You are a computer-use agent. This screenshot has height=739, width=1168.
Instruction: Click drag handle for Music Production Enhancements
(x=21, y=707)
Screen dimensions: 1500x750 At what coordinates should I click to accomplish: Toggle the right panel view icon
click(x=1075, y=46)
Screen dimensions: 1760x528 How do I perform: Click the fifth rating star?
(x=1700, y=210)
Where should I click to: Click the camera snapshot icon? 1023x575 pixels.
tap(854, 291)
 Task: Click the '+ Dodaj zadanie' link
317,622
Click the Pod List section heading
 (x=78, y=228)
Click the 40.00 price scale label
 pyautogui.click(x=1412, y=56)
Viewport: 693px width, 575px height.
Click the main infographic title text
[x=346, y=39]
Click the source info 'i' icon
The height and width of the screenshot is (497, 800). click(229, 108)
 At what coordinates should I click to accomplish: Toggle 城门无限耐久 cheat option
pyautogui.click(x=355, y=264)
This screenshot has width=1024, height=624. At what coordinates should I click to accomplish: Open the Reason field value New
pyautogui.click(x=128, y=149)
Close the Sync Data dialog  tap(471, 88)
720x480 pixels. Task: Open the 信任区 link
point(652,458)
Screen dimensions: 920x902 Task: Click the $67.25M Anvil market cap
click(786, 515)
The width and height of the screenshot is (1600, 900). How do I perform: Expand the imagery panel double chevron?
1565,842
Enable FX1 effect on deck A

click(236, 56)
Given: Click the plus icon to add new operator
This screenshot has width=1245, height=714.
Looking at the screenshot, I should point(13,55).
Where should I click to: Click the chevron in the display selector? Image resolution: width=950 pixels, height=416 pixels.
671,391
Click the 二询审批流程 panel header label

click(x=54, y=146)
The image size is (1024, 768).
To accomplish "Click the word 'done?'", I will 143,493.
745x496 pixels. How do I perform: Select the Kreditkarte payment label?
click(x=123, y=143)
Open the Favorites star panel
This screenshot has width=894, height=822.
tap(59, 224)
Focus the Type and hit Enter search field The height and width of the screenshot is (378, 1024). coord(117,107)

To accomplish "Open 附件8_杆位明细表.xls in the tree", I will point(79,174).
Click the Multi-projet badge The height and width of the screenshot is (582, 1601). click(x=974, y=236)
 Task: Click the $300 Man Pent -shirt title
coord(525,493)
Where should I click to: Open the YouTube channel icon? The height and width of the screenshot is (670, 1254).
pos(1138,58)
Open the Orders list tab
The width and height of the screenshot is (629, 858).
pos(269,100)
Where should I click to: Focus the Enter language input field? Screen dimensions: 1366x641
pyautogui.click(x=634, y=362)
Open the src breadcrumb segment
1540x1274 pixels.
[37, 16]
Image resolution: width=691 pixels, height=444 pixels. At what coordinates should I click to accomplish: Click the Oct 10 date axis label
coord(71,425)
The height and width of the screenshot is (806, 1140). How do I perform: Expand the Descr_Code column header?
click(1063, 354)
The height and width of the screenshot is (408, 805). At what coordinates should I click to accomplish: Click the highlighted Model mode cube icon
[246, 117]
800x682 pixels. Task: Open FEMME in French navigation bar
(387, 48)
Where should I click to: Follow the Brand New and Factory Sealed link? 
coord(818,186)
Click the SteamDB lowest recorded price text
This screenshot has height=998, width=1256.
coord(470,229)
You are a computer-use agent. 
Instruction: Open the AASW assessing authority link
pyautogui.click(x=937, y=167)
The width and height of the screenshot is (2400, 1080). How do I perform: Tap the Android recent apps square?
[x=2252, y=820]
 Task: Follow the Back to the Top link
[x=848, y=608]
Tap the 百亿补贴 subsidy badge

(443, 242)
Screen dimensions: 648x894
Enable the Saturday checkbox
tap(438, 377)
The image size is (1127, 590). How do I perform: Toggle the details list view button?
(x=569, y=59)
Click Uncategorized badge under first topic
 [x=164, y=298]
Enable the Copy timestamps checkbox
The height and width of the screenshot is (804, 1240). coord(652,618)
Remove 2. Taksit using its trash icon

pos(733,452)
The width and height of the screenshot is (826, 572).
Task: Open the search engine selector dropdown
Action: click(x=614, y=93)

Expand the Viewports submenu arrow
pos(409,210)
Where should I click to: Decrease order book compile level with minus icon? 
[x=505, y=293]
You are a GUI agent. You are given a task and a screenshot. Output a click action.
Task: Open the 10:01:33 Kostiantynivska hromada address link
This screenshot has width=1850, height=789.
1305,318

About this task: Keep both end lines and retype everything in the records above from the line containing "Screen dimensions: 920x902" through the line containing "Focus the Type", exactly, with nothing else.

Output of the exercise:
Screen dimensions: 920x902 Task: Click the $67.25M Anvil market cap
click(786, 515)
The width and height of the screenshot is (1600, 900). How do I perform: Expand the imagery panel double chevron?
1565,842
Enable FX1 effect on deck A

click(236, 56)
Given: Click the plus icon to add new operator
This screenshot has width=1245, height=714.
Looking at the screenshot, I should point(13,55).
Where should I click to: Click the chevron in the display selector? Image resolution: width=950 pixels, height=416 pixels.
671,391
Click the 二询审批流程 panel header label

click(x=54, y=146)
The image size is (1024, 768).
To accomplish "Click the word 'done?'", I will 143,493.
745x496 pixels. How do I perform: Select the Kreditkarte payment label?
click(x=123, y=143)
Open the Favorites star panel
This screenshot has width=894, height=822.
tap(59, 224)
Focus the Type and hit Enter search field The height and width of the screenshot is (378, 1024). coord(117,107)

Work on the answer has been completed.